The new services will operate on two services a day in each direction – and none of these trains are running at what is usually considered to be rush hours.

They will run after most commuters are at their desks at times of the day when there spare paths on the rail network.

Because the issue with speeding up rail services on the Great Eastern Main Line really isn’t the state of the trains that operate.

A one-off special train ran non-stop from Norwich to London Liverpool Street in little over 80 minutes. The locomotives and carriages used on services for the last 15 years can easily travel at up to 110mph on other parts of the UK rail network.
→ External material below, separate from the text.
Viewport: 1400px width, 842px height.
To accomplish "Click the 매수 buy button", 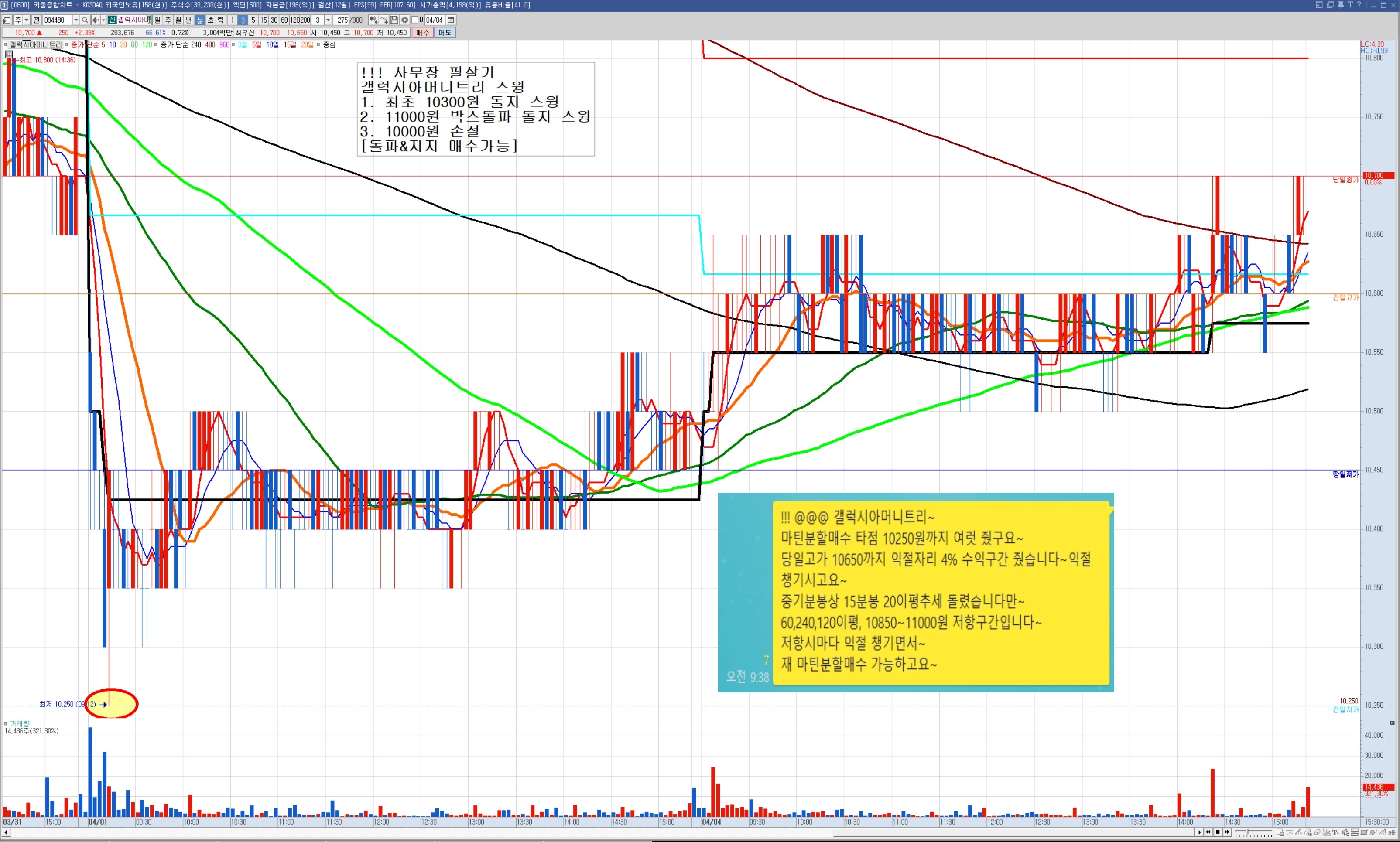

The problem on the GEML is the capacity, especially in Essex. Trains that are perfectly capable of operating at 100mph and faster have to trundle along at much less than that speed between Colchester and Shenfield because they are stuck behind commuter services stopping at every station and freight trains which rarely travel at more than 60mph.

In other parts of the country there are four tracks on busy stretches of the line – with “slow” and “fast” lines in each direction. We don’t have that in East Anglia – even where there are four lines south of Shenfield there is such an intensive “metro” service on their lines that the outer commuter trains still hold up Intercity trains.

Greater Anglia hopes to bring out a new timetable for main line to London within the next two years, by which time all trains should have been replaced and new rolling stock is everywhere.

That might speed services up marginally – but until Network Rail is given permission to open its coffers and spend hundreds of millions of pounds enhancing the infrastructure (not just replacing what is already there) the idea of most trains travelling this fast to London will remain just an unrealistic fantasy.